[Extracted entries]

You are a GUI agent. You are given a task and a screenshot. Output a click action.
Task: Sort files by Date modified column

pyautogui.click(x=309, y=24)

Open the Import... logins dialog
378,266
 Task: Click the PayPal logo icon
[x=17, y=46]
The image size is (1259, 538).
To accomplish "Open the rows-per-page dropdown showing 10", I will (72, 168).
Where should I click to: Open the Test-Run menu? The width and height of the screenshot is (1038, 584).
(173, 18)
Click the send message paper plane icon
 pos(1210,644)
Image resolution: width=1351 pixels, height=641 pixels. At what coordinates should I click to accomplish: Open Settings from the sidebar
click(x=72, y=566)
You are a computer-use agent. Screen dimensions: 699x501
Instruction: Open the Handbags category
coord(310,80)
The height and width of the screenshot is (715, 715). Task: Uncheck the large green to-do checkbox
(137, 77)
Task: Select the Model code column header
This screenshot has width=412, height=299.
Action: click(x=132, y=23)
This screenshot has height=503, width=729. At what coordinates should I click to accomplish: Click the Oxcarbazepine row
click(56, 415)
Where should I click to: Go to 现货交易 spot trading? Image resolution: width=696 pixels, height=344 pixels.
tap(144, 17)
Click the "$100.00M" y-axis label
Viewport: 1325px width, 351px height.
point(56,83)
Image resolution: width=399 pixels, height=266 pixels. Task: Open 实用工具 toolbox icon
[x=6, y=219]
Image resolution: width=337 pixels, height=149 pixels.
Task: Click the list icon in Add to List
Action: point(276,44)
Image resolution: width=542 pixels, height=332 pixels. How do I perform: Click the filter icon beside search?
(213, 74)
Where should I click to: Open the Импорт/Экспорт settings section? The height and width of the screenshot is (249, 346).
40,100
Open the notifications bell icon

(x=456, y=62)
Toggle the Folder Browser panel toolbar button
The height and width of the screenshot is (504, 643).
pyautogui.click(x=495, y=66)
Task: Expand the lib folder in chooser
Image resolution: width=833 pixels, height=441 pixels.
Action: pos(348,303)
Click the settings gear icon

[/Extracted entries]

_Exercise goal_
Output all of the data in full, exactly as given.

_Exercise answer_
You are a GUI agent. You are given a task and a screenshot. Output a click action.
Task: Sort files by Date modified column

pyautogui.click(x=309, y=24)

Open the Import... logins dialog
378,266
 Task: Click the PayPal logo icon
[x=17, y=46]
The image size is (1259, 538).
To accomplish "Open the rows-per-page dropdown showing 10", I will (72, 168).
Where should I click to: Open the Test-Run menu? The width and height of the screenshot is (1038, 584).
(173, 18)
Click the send message paper plane icon
 pos(1210,644)
Image resolution: width=1351 pixels, height=641 pixels. At what coordinates should I click to accomplish: Open Settings from the sidebar
click(x=72, y=566)
You are a computer-use agent. Screen dimensions: 699x501
Instruction: Open the Handbags category
coord(310,80)
The height and width of the screenshot is (715, 715). Task: Uncheck the large green to-do checkbox
(137, 77)
Task: Select the Model code column header
This screenshot has width=412, height=299.
Action: click(x=132, y=23)
This screenshot has height=503, width=729. At what coordinates should I click to accomplish: Click the Oxcarbazepine row
click(56, 415)
Where should I click to: Go to 现货交易 spot trading? Image resolution: width=696 pixels, height=344 pixels.
tap(144, 17)
Click the "$100.00M" y-axis label
Viewport: 1325px width, 351px height.
point(56,83)
Image resolution: width=399 pixels, height=266 pixels. Task: Open 实用工具 toolbox icon
[x=6, y=219]
Image resolution: width=337 pixels, height=149 pixels.
Task: Click the list icon in Add to List
Action: point(276,44)
Image resolution: width=542 pixels, height=332 pixels. How do I perform: Click the filter icon beside search?
(213, 74)
Where should I click to: Open the Импорт/Экспорт settings section? The height and width of the screenshot is (249, 346).
40,100
Open the notifications bell icon

(x=456, y=62)
Toggle the Folder Browser panel toolbar button
The height and width of the screenshot is (504, 643).
pyautogui.click(x=495, y=66)
Task: Expand the lib folder in chooser
Image resolution: width=833 pixels, height=441 pixels.
Action: pos(348,303)
Click the settings gear icon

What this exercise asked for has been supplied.